Westate Oil Company, Inc., Complainant-Appellee, v. Ellis E. Featherstone, County Court Clerk, Defendant-Appellant.
    (Jackson,
    April Term, 1961.)
    Opinion filed July 26, 1961.
    ChaRles G. Neese, Howell, Neese & Tuck, Nashville, for complainant-appellee.
    George F. McCanless, Attorney General, Milton P. Rice, David M. Pack, Assistant Attorneys General, for defendant-appellant.
   Mb. Justice Swepston,

delivered the opinion of the Court.

The Chancellor held that the complainant, who had paid the tax demanded and brought this suit to recover same, was not liable for the State and County privilege taxes under T.C.A. sec. 67-4203, Item 71(c). The county court has appealed and assigned error.

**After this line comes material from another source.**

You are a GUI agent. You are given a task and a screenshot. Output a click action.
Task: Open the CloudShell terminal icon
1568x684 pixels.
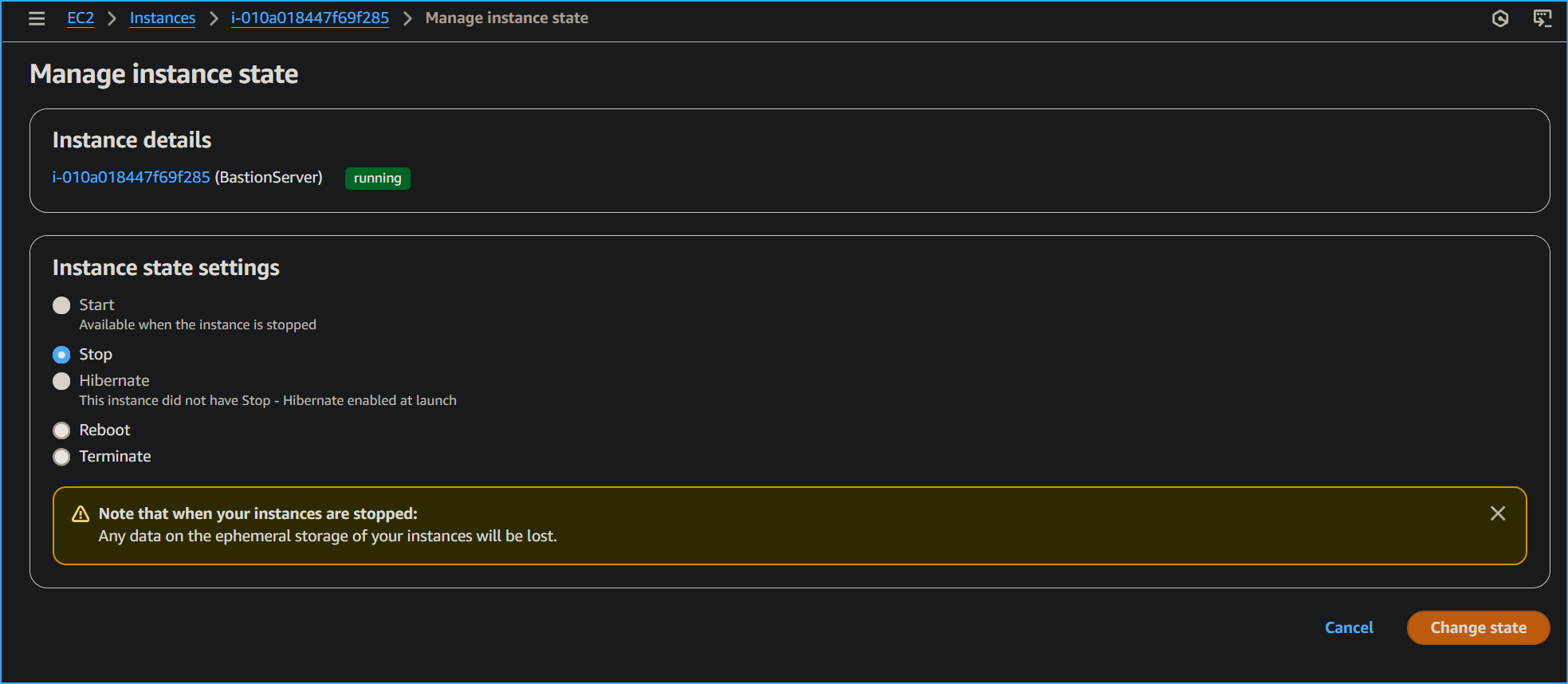tap(1542, 18)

The facts are stipulated and the material parts of same are as follows: Complainant is engaged in the business of selling in wholesale quantities petroleum products in Gibson, Weakley and Carroll Counties, Tennessee, which business includes the delivery of such products to its customers, retail dealers and consumers of large amounts of gasoline in said counties. It maintains a large oil depot or bulk storage plant and a warehouse and office at the City of Milan in Gibson County and also owns and operates filling stations under leases in said three counties, but maintains no oil depot in either Carroll or Weak-ley County. It purchases and receives its stock of gasoline and other petroleum products from another oil depot in Shelby County, Tennessee, but not maintained by the complainant.

It disposes of such products in two ways (1) a portion thereof is transported to its plant at Milan, comes to rest there, and subsequently is withdrawn and redelivered to its said customers in said three counties; (2) a portion is transported directly to the complainant’s customers in said three counties without ever having come to rest or having been stored in the depot at Milan.

It has complied with and paid all privilege taxes due under said Item 71(a) defining oil depots and under (b) defining wholesale oil wagons or trucks as “any motor driven or animal drawn vehicle maintained by the owner or operator of an oil depot within this state and used for delivering petroleum products or substitutes therefor to dealers therein or consumers thereof in packages or in bulk from said depot shall constitute a wholesale oil wagon”.

Subsec. (c) provides as follows:

“Oil Peddler’s Wagon. An oil peddler’s wagon shall mean and include any motor driven or animal drawn vehicle, the owner or operator of which buys and receives his stock of petroleum products, or substitutes, therefor from an oil depot or other place not maintained by himself, within the state, and from said vehicle sells or delivers said products in packages or in bulk to dealers therein or consumers thereof. Every person having or operating an oil peddler’s wagon, within this state, shall pay a special privilege tax on each wagon, as follows, and shall keep attached to said wagon in sneh manner as to display it to public view tbe original or certified copy of receipt showing payment of said privilege tax:” (It is unnecessary to quote the remainder of the section)

So the question is whether the complainant who has complied with said subsecs, (a) and (b) is liable for the tax under subsec. (c) under the definition of an oil peddler’s wagon.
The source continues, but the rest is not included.